------ Records to use ------

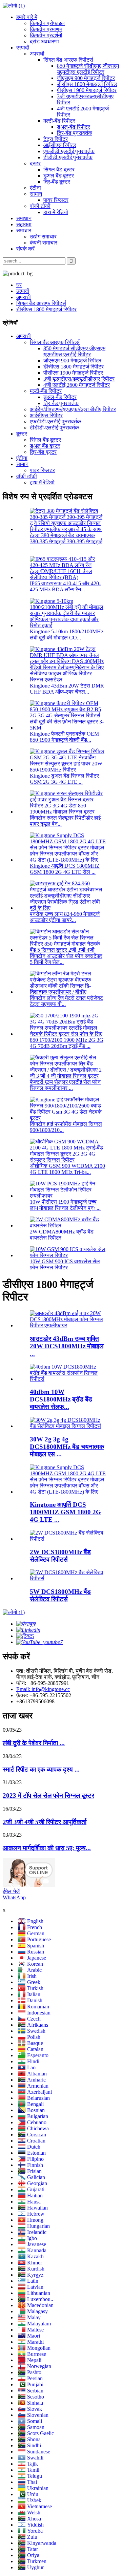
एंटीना (35, 188)
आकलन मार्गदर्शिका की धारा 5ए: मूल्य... (47, 1848)
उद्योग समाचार (43, 236)
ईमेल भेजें (11, 1891)
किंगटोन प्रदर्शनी (46, 35)
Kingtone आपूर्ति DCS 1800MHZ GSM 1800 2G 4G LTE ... (65, 1512)
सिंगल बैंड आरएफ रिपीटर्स (68, 60)
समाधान (24, 218)
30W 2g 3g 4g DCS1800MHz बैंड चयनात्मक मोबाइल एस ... (67, 1447)
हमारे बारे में (26, 17)
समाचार (23, 230)
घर (19, 285)
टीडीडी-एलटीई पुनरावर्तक (68, 157)
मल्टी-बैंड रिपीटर (59, 121)
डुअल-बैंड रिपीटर (73, 127)
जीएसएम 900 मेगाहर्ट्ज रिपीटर (86, 78)
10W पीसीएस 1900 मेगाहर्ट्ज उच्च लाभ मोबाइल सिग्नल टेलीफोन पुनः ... (65, 1205)
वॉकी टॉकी (40, 206)
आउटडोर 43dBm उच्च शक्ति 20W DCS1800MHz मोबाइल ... (66, 1346)
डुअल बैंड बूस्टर (58, 175)
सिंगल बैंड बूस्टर (59, 169)
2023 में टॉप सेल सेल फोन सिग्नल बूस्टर (48, 1795)
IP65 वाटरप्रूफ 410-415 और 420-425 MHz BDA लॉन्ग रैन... (65, 586)
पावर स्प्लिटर (55, 200)
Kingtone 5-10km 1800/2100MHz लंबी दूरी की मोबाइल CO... (66, 634)
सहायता (24, 224)
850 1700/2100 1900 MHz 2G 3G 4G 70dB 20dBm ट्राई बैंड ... (66, 1043)
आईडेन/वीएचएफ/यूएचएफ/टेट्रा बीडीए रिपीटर (73, 409)
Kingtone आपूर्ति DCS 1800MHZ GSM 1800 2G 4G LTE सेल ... (65, 869)
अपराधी (37, 54)
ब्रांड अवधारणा (44, 41)
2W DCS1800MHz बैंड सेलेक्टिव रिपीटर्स (60, 1555)
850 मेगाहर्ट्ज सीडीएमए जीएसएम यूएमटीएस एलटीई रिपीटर (88, 69)
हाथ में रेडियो (55, 212)
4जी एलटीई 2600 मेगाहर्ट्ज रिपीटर (76, 385)
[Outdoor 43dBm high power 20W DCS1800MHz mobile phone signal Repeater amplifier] (68, 1325)
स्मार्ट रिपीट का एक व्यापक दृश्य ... (41, 1769)
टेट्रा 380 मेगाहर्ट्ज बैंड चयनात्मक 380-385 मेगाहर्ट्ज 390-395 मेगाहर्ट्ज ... (66, 541)
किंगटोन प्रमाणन (46, 29)
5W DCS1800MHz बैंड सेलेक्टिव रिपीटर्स (60, 1595)
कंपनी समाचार (43, 243)
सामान (36, 194)
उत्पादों (22, 47)
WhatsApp (14, 1897)
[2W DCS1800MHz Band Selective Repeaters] (68, 1539)
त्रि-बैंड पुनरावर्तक (74, 133)
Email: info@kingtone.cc (43, 1689)
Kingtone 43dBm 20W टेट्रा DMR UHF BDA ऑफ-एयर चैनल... (67, 689)
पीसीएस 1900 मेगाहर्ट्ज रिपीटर (87, 90)
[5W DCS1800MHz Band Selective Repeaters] (68, 1578)
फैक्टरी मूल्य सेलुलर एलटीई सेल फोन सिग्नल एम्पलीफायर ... (65, 1085)
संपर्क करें (25, 249)
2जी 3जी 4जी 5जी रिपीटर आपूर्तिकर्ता (44, 1821)
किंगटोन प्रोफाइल (47, 23)
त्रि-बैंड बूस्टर (56, 182)
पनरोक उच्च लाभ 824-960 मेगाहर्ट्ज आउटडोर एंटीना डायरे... (65, 917)
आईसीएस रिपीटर (59, 145)
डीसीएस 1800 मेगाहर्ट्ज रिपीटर (87, 84)
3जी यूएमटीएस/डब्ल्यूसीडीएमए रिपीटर (79, 379)
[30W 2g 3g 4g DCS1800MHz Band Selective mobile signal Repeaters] (68, 1426)
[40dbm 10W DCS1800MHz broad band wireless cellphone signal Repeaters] (68, 1379)
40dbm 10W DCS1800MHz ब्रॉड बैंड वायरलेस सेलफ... (61, 1399)
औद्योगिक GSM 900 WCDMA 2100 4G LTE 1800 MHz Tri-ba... (67, 1169)
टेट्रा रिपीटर (55, 139)
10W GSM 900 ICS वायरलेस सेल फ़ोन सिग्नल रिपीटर (65, 1264)
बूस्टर (35, 163)
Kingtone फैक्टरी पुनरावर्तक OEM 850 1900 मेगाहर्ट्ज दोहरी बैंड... (64, 737)
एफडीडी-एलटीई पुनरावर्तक (69, 151)
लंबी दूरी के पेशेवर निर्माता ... (34, 1743)
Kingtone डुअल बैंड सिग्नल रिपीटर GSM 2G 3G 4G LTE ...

------

# Problem to work on:
A precise copy of each record, with the images removed, should be output.

# Response for this exercise:
एंटीना (35, 188)
आकलन मार्गदर्शिका की धारा 5ए: मूल्य... (47, 1848)
उद्योग समाचार (43, 236)
ईमेल भेजें (11, 1891)
किंगटोन प्रदर्शनी (46, 35)
Kingtone आपूर्ति DCS 1800MHZ GSM 1800 2G 4G LTE ... (65, 1512)
सिंगल बैंड आरएफ रिपीटर्स (68, 60)
समाधान (24, 218)
30W 2g 3g 4g DCS1800MHz बैंड चयनात्मक मोबाइल एस ... (67, 1447)
हमारे बारे में (26, 17)
समाचार (23, 230)
घर (19, 285)
टीडीडी-एलटीई पुनरावर्तक (68, 157)
मल्टी-बैंड रिपीटर (59, 121)
डुअल-बैंड रिपीटर (73, 127)
जीएसएम 900 मेगाहर्ट्ज रिपीटर (86, 78)
10W पीसीएस 1900 मेगाहर्ट्ज उच्च लाभ मोबाइल सिग्नल टेलीफोन पुनः ... (65, 1205)
वॉकी टॉकी (40, 206)
आउटडोर 43dBm उच्च शक्ति 20W DCS1800MHz मोबाइल ... (66, 1346)
डुअल बैंड बूस्टर (58, 175)
सिंगल बैंड बूस्टर (59, 169)
2023 में टॉप सेल सेल फोन सिग्नल बूस्टर (48, 1795)
IP65 वाटरप्रूफ 410-415 और 420-425 MHz BDA लॉन्ग रैन... (65, 586)
पावर स्प्लिटर (55, 200)
Kingtone 5-10km 1800/2100MHz लंबी दूरी की मोबाइल CO... (66, 634)
सहायता (24, 224)
850 1700/2100 1900 MHz 2G 3G 4G 70dB 20dBm ट्राई बैंड ... (66, 1043)
आईडेन/वीएचएफ/यूएचएफ/टेट्रा बीडीए रिपीटर (73, 409)
Kingtone आपूर्ति DCS 1800MHZ GSM 1800 2G 4G LTE सेल ... (65, 869)
अपराधी (37, 54)
ब्रांड अवधारणा (44, 41)
2W DCS1800MHz बैंड सेलेक्टिव रिपीटर्स (60, 1555)
850 मेगाहर्ट्ज सीडीएमए जीएसएम यूएमटीएस एलटीई रिपीटर (88, 69)
हाथ में रेडियो (55, 212)
4जी एलटीई 2600 मेगाहर्ट्ज रिपीटर (76, 385)
[Outdoor 43dBm high power 20W DCS1800MHz mobile phone signal Repeater amplifier] (68, 1325)
स्मार्ट रिपीट का एक व्यापक दृश्य ... (41, 1769)
टेट्रा 380 मेगाहर्ट्ज बैंड चयनात्मक 380-385 मेगाहर्ट्ज 390-395 मेगाहर्ट्ज ... (66, 541)
किंगटोन प्रमाणन (46, 29)
5W DCS1800MHz बैंड सेलेक्टिव रिपीटर्स (60, 1595)
कंपनी समाचार (43, 243)
सामान (36, 194)
उत्पादों (22, 47)
WhatsApp (14, 1897)
[2W DCS1800MHz Band Selective Repeaters] (68, 1539)
त्रि-बैंड पुनरावर्तक (74, 133)
Email: info@kingtone.cc (43, 1689)
Kingtone 43dBm 20W टेट्रा DMR UHF BDA ऑफ-एयर चैनल... (67, 689)
पीसीएस 1900 मेगाहर्ट्ज रिपीटर (87, 90)
[5W DCS1800MHz Band Selective Repeaters] (68, 1578)
फैक्टरी मूल्य सेलुलर एलटीई सेल फोन सिग्नल एम्पलीफायर ... (65, 1085)
संपर्क करें (25, 249)
2जी 3जी 4जी 5जी रिपीटर आपूर्तिकर्ता (44, 1821)
किंगटोन प्रोफाइल (47, 23)
त्रि-बैंड बूस्टर (56, 182)
पनरोक उच्च लाभ 824-960 मेगाहर्ट्ज आउटडोर एंटीना डायरे... (65, 917)
आईसीएस रिपीटर (59, 145)
डीसीएस 1800 मेगाहर्ट्ज रिपीटर (87, 84)
3जी यूएमटीएस/डब्ल्यूसीडीएमए रिपीटर (79, 379)
[30W 2g 3g 4g DCS1800MHz Band Selective mobile signal Repeaters] (68, 1426)
[40dbm 10W DCS1800MHz broad band wireless cellphone signal Repeaters] (68, 1379)
40dbm 10W DCS1800MHz ब्रॉड बैंड वायरलेस सेलफ... (61, 1399)
औद्योगिक GSM 900 WCDMA 2100 4G LTE 1800 MHz Tri-ba... (67, 1169)
टेट्रा रिपीटर (55, 139)
10W GSM 900 ICS वायरलेस सेल फ़ोन सिग्नल रिपीटर (65, 1264)
बूस्टर (35, 163)
Kingtone फैक्टरी पुनरावर्तक OEM 850 1900 मेगाहर्ट्ज दोहरी बैंड... (64, 737)
एफडीडी-एलटीई पुनरावर्तक (69, 151)
लंबी दूरी के पेशेवर निर्माता ... (34, 1743)
Kingtone डुअल बैंड सिग्नल रिपीटर GSM 2G 3G 4G LTE ...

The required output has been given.